Bahwa ditutupnya Gang Dolly, hanya mengalihkan ”markas” PSK dari tempat yang dikelola secara profesional oleh mucikari, ke ”markas” yang sama sekali tanpa campur tangan pihak lain, yaitu rumah kost. Buktinya, di Lamongan para PSK buka praktik di rumah kost. Di Bojonegoro, rumah kost yang mirip motel dicurigai biasa dipakai tempat esek-esek, setelah kedapatan seorang pria (42) tewas seusai berkencan dengan PSK STW (separuh tuwa) karena sudah berusia 39 tahun.

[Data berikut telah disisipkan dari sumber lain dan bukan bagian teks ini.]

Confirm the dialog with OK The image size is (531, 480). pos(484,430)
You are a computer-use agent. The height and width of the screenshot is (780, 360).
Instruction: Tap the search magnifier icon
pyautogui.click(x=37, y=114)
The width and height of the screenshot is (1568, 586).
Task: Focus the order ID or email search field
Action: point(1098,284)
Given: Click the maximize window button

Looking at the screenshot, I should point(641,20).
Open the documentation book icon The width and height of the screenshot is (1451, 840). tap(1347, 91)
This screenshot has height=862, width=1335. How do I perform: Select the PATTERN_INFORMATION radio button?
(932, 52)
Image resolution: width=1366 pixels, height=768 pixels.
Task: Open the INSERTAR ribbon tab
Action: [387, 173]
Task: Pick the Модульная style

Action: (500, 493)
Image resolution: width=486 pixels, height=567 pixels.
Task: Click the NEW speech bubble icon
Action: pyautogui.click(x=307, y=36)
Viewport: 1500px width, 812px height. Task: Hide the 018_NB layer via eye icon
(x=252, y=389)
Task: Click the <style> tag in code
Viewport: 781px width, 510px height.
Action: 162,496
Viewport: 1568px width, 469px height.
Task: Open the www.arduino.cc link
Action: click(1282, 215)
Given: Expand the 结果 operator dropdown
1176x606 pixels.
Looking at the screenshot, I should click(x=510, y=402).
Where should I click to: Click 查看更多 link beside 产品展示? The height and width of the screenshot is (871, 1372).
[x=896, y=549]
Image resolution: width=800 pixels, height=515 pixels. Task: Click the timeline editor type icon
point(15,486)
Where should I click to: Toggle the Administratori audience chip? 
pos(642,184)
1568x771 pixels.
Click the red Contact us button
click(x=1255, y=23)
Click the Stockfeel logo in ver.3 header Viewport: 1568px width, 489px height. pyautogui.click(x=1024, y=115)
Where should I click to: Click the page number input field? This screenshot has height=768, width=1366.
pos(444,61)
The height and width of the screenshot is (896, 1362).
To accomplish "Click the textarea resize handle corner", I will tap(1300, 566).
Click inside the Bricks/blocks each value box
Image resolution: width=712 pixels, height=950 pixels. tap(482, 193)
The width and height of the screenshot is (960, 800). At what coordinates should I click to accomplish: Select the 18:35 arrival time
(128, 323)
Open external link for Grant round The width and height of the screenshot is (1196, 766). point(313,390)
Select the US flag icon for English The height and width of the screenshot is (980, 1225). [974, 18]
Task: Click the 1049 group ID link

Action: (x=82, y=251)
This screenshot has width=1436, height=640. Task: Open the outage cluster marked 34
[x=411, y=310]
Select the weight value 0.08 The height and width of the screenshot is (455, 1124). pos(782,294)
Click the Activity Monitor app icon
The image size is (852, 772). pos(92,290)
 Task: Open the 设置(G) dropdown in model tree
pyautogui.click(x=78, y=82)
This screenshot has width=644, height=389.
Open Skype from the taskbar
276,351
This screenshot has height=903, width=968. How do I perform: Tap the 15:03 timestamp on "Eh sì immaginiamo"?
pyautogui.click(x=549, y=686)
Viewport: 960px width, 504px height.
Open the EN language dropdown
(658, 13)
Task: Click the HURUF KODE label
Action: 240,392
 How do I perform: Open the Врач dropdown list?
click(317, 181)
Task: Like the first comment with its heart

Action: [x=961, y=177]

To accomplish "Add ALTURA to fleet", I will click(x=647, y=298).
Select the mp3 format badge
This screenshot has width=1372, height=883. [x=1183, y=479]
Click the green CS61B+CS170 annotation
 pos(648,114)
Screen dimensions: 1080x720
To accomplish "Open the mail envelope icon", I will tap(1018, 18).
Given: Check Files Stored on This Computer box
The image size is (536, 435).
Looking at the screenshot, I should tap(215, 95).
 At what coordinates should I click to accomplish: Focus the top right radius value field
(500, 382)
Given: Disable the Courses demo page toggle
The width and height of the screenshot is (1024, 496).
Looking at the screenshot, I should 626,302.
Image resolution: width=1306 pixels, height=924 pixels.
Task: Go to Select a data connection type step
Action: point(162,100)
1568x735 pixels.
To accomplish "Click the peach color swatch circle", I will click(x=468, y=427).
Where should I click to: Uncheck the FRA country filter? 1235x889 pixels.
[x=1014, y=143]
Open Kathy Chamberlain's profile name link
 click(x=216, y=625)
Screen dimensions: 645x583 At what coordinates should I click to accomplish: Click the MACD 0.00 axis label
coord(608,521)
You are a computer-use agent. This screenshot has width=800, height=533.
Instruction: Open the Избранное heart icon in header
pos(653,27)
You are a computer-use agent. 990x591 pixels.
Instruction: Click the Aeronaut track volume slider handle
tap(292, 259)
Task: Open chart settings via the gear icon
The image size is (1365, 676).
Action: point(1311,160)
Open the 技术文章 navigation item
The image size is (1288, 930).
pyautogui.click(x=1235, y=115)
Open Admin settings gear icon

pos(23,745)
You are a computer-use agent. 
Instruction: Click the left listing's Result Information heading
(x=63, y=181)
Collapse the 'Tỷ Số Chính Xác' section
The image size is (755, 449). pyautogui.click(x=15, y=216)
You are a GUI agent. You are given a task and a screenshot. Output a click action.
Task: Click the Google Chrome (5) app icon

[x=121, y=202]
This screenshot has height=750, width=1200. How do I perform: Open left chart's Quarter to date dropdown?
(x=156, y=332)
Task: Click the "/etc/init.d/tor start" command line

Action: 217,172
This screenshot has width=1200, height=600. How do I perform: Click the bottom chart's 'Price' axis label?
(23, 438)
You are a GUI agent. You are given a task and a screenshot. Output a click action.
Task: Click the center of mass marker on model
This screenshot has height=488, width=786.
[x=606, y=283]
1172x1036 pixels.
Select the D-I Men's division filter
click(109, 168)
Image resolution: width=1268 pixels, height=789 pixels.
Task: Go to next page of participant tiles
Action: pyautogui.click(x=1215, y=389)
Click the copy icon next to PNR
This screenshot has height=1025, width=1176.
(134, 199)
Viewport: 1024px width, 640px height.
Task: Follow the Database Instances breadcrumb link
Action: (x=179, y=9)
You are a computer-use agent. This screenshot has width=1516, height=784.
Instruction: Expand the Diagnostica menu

Di Nganjuk juga kisah yang sama. Karena lokalisasi Kandangan di daerah setempat ditutup, membuat En (45) mantan mucikari di lokalisasi itu memutar otak untuk bisa melanggengkan bisnis esek-esek yang kadung digelutinya. Jadilah dia menempuh cara menyewakan kamar di bagian belakang rumahnya yang sekaligus diberdayakan sebagai warung. Deretan kamar kost yang disediakannya dibanderol Rp50 ribu per malam.

Keberadaan rumah kost yang jauh dari keramaian dan semrawutnya kota, dan bisa jadi tanpa ditunggui induk semang (pemilik kos), sangat memungkinkan terbukanya peluang bagi sesiapa untuk jadi penghuni. Karena satu sama lain penghuni kost sibuk dengan urusan sendiri, serta budaya a-sosial yang kian menggejala, membuat orang akan acuh pada lingkungan sekitarnya. Keadaan ini membuka peluang di antara penghuni kost membawa pulang PSK untuk berkencan.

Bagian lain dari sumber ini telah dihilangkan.